- Goal of the exercise:
Format the material from the line containing "Task: Open the" through the line containing "Action: 299,171", inclusive, as a Markdown table with the columns Row and Text, skipping any blank lines. Leave the pictures out.

--- BEGIN Record set ---

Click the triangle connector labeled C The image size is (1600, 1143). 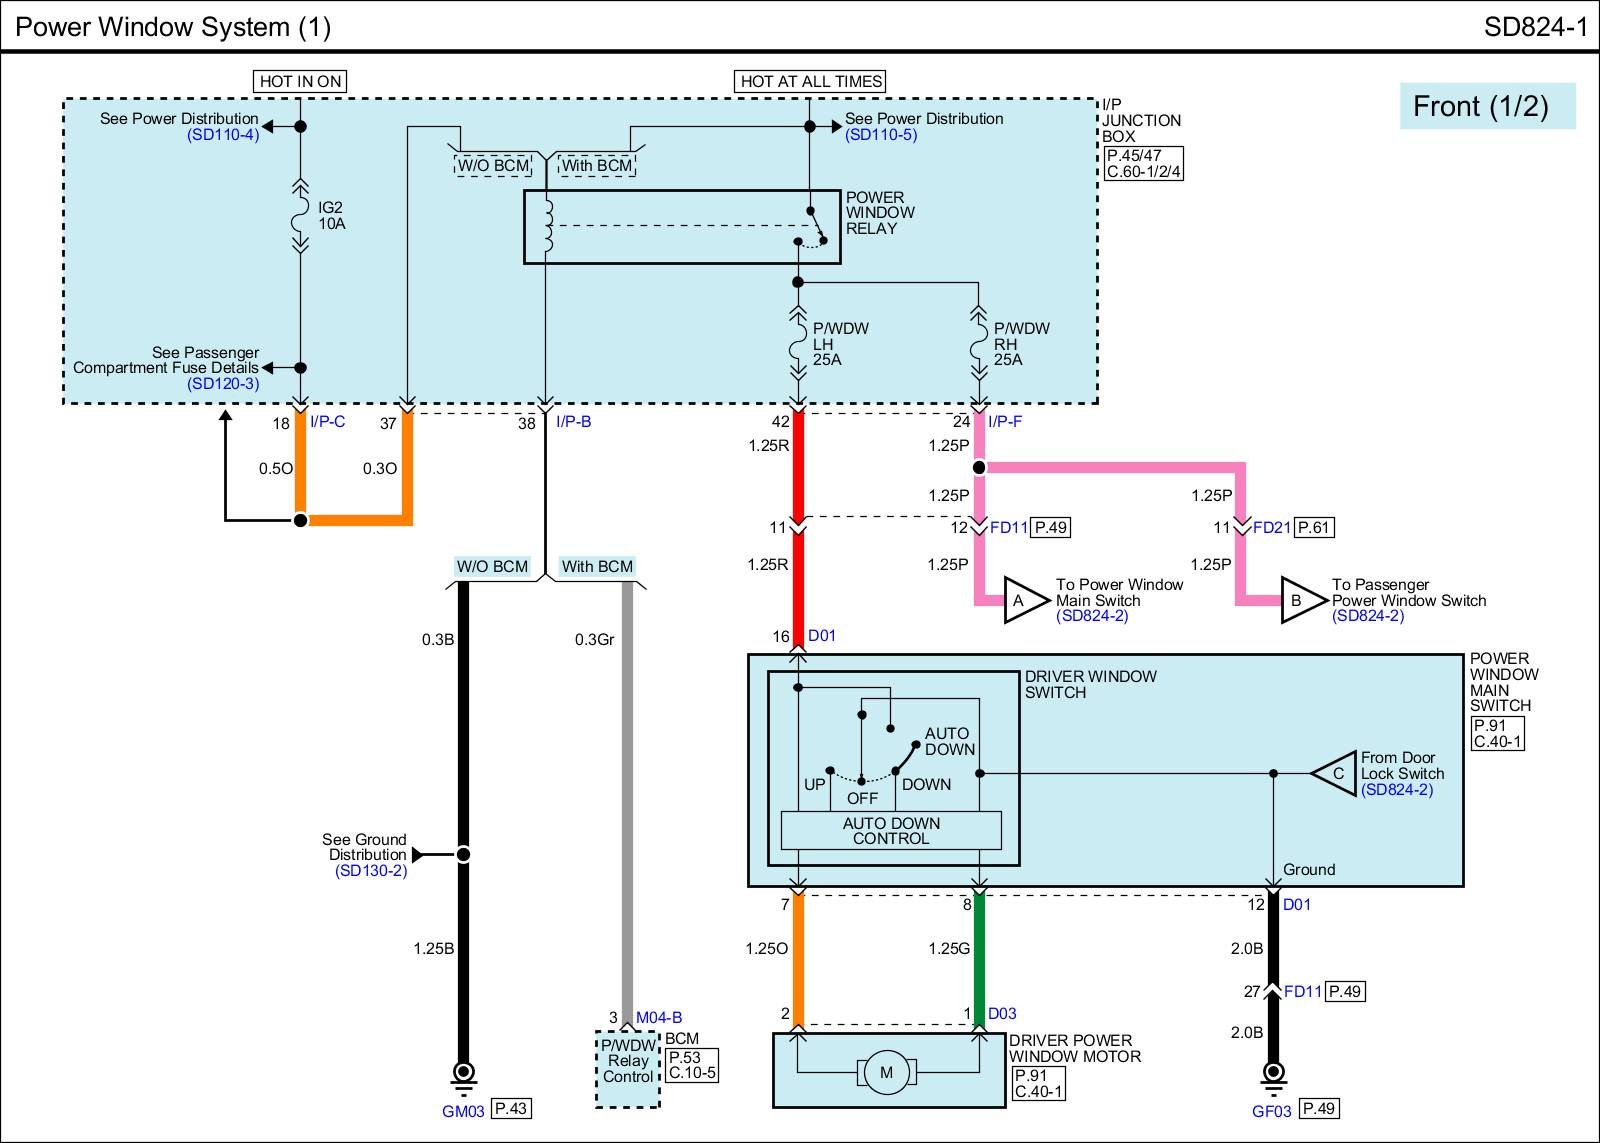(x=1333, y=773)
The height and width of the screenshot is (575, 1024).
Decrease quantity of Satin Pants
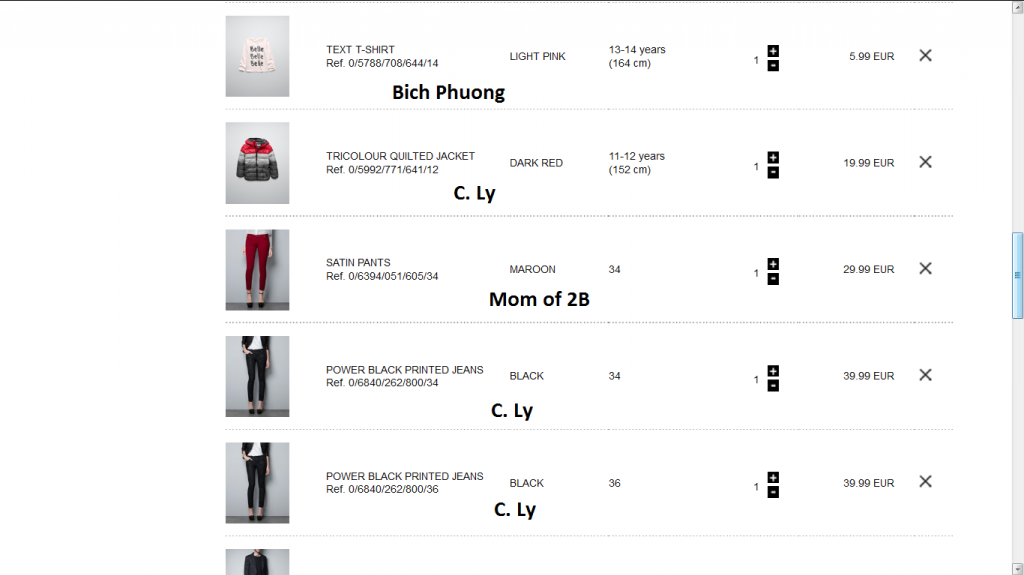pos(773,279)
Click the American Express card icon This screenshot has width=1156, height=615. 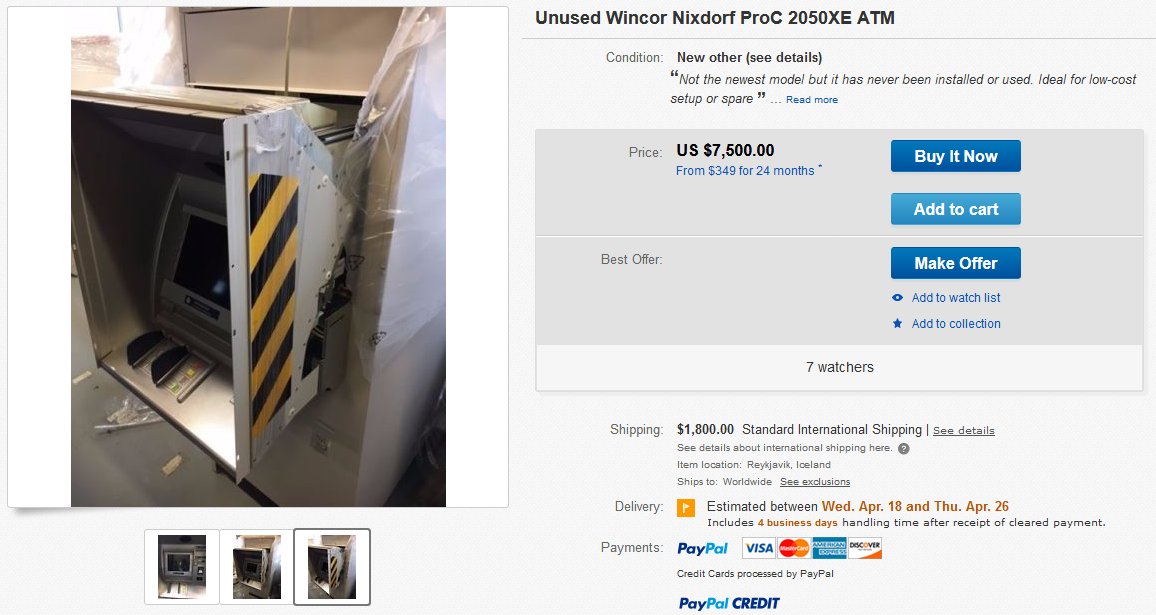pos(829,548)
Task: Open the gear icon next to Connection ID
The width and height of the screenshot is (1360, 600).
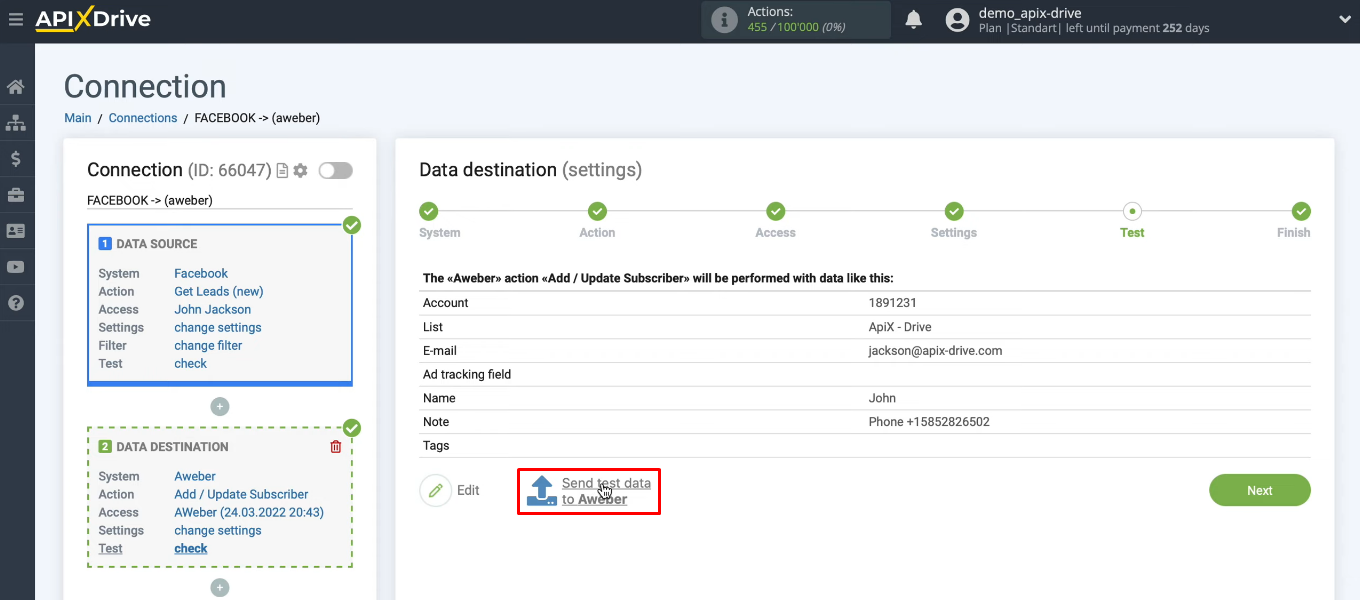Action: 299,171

--- END Record set ---
--- BEGIN Record set ---

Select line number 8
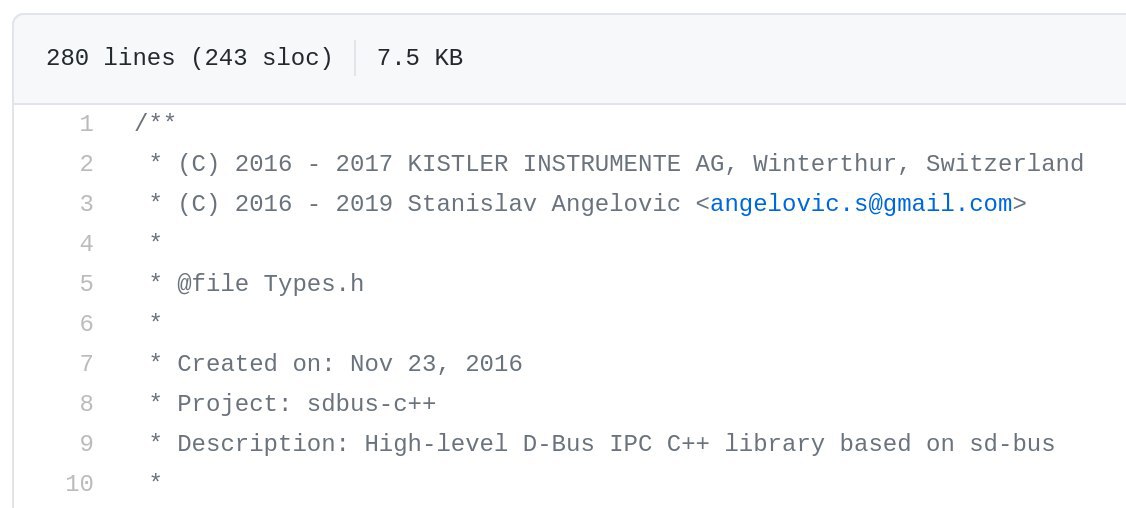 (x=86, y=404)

--- END Record set ---
--- BEGIN Record set ---

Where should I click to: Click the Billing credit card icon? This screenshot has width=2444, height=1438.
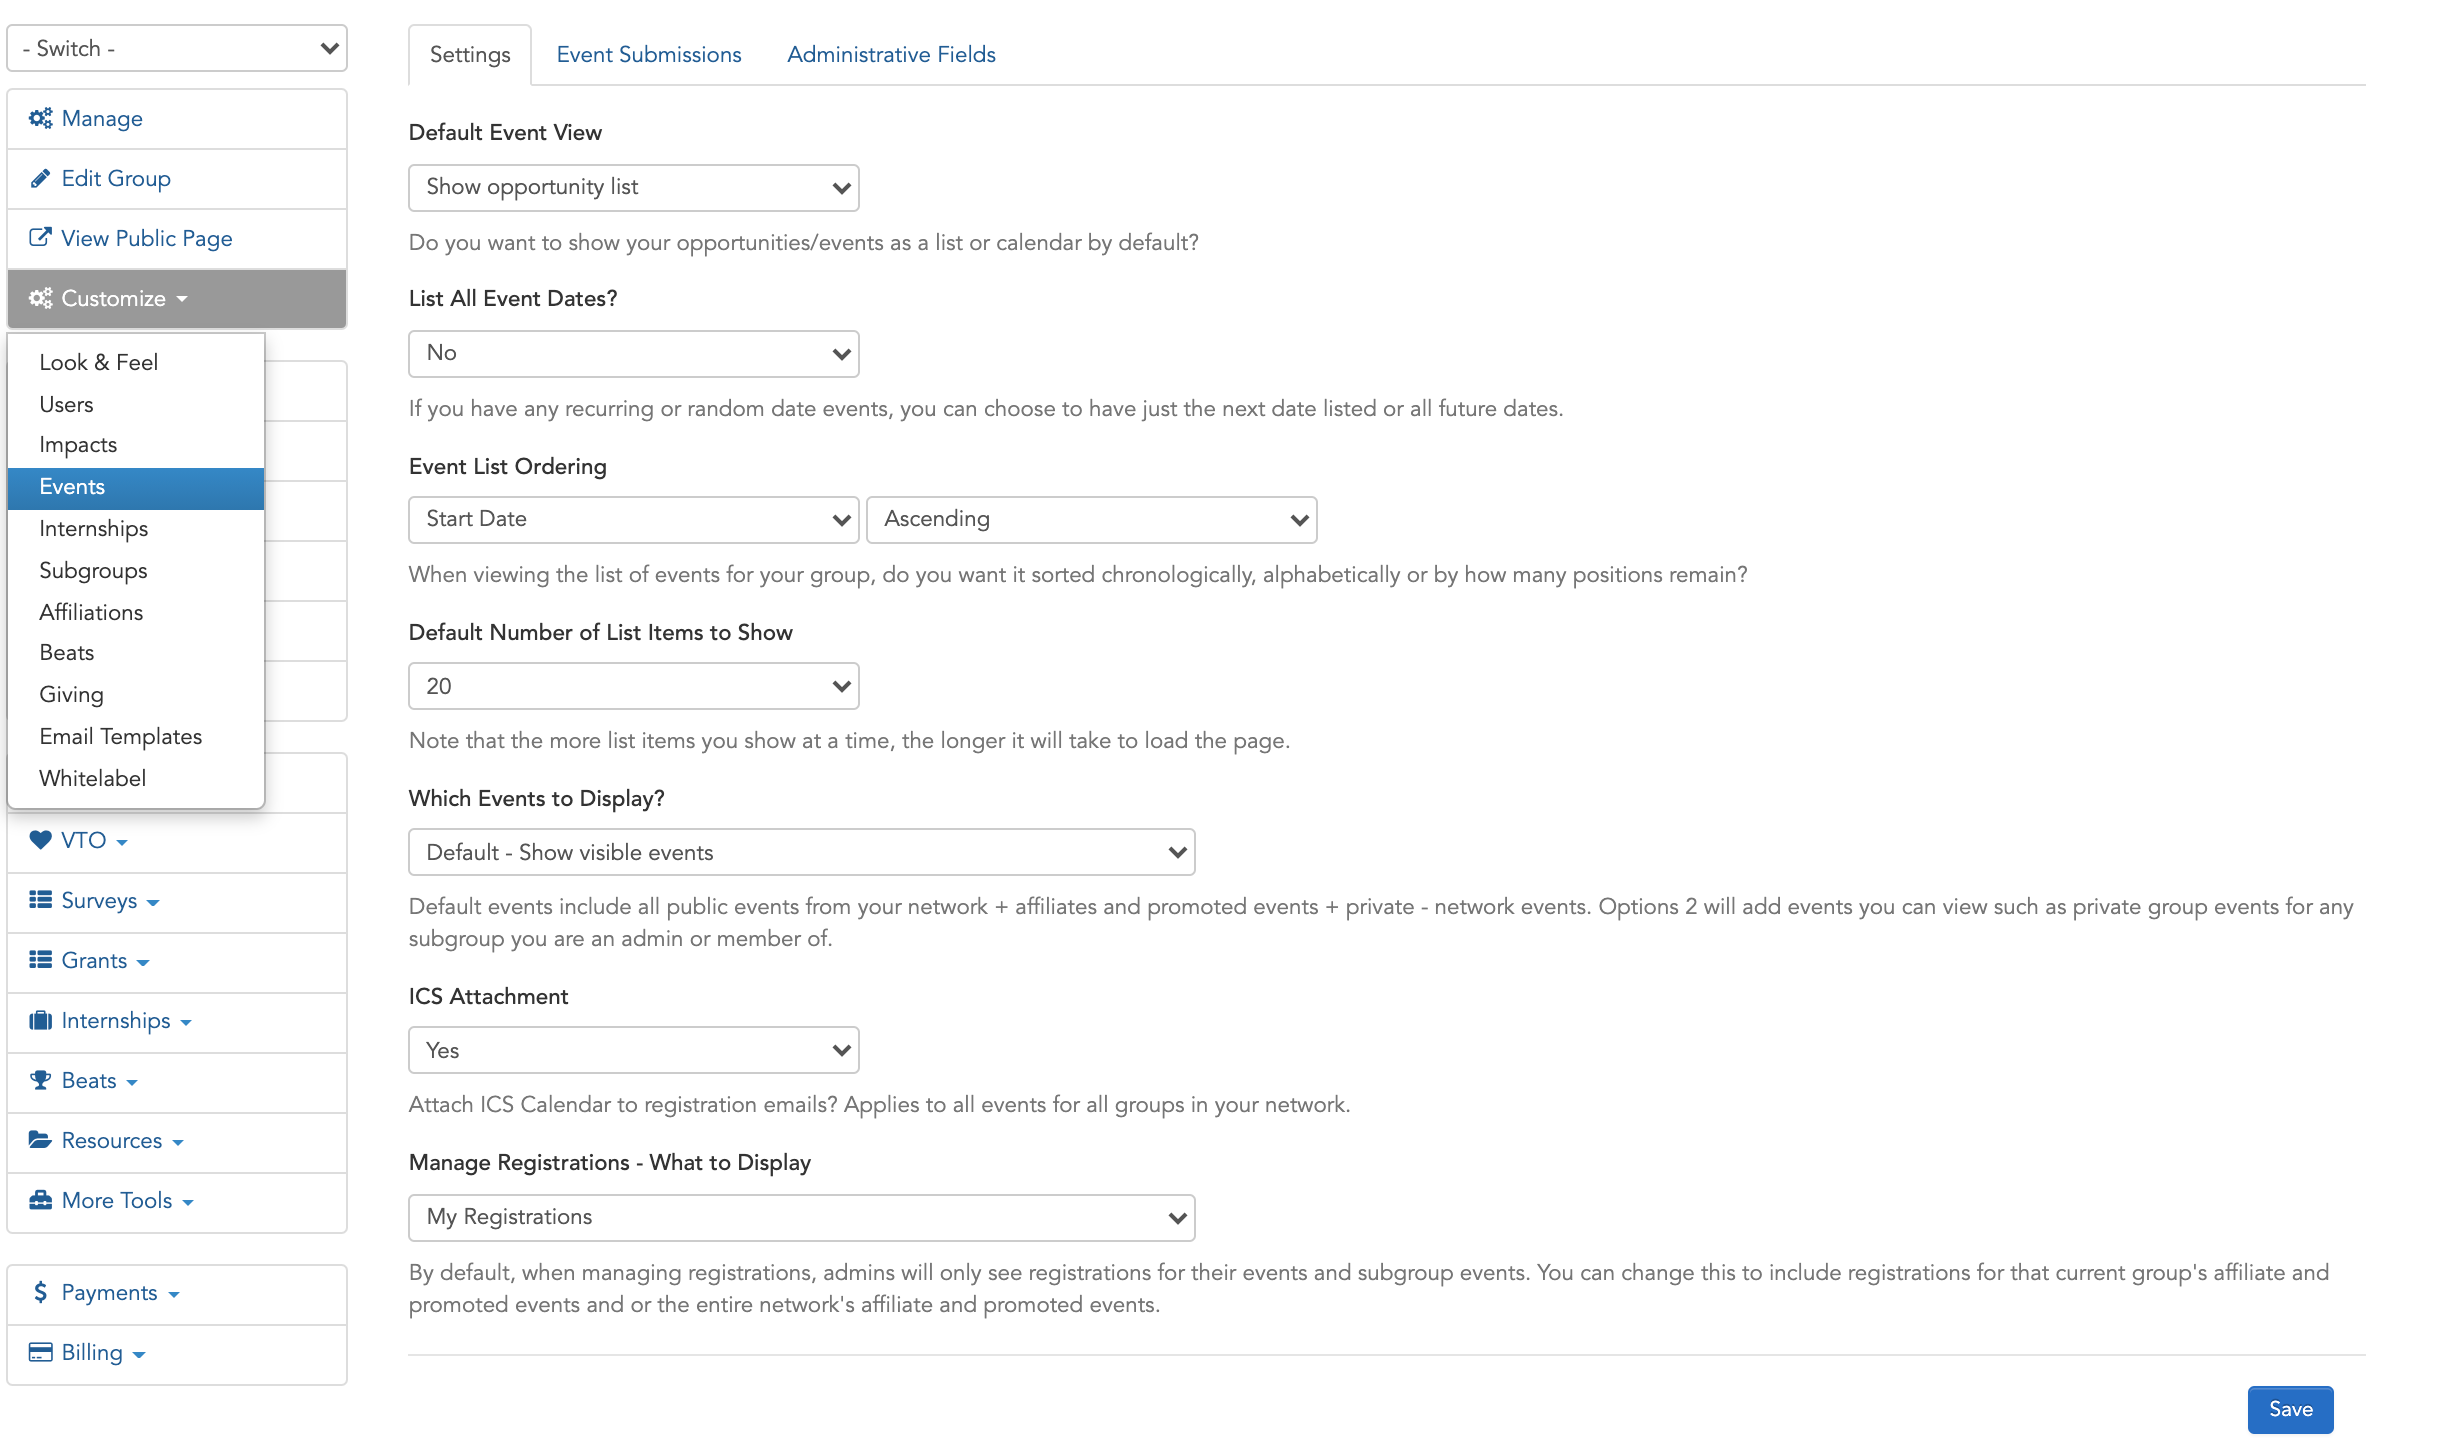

--- END Record set ---

- Task output:
| Row | Text |
|---|---|
| 1 | Task: Open the gear icon next to Connection ID |
| 2 | The width and height of the screenshot is (1360, 600). |
| 3 | Action: 299,171 |